▶ _Work instruction_
Look through the material below and say how many of its lines carry the string "Select". Only the number should be given.

--------------------------------------------------

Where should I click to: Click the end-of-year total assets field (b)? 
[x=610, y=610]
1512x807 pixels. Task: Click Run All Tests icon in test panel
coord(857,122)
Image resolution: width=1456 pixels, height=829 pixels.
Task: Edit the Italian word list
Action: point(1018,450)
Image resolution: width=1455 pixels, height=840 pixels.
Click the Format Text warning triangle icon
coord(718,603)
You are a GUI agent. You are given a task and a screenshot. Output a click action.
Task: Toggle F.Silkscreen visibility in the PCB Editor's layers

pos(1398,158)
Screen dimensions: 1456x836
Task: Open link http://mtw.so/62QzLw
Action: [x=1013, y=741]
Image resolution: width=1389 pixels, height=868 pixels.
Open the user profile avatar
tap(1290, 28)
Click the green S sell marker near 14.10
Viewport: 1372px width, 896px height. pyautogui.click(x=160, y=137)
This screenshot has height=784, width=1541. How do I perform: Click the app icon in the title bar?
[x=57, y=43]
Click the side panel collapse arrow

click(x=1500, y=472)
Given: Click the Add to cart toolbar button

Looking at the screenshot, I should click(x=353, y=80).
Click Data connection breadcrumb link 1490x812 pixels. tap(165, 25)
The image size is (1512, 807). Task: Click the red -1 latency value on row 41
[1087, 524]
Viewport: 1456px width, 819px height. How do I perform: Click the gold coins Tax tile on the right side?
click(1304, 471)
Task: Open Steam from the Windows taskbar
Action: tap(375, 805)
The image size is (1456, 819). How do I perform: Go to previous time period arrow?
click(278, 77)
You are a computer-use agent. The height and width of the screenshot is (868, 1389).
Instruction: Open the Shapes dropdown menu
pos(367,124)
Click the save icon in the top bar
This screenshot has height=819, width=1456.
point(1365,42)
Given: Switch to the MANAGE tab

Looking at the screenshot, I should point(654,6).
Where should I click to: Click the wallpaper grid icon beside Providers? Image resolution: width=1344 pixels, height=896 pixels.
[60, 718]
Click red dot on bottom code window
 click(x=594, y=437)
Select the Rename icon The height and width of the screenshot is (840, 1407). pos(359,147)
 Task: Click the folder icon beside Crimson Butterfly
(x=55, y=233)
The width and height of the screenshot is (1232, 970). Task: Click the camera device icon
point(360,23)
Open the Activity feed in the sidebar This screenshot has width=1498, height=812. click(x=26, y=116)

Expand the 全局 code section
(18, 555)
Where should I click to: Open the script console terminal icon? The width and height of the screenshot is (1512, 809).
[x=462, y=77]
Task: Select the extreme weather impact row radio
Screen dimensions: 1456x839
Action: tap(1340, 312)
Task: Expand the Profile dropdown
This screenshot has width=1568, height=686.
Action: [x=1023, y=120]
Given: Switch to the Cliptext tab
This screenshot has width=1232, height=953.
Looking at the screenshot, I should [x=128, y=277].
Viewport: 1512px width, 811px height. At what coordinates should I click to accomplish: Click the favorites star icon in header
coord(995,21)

--------------------------------------------------

▶ _Written reply_
2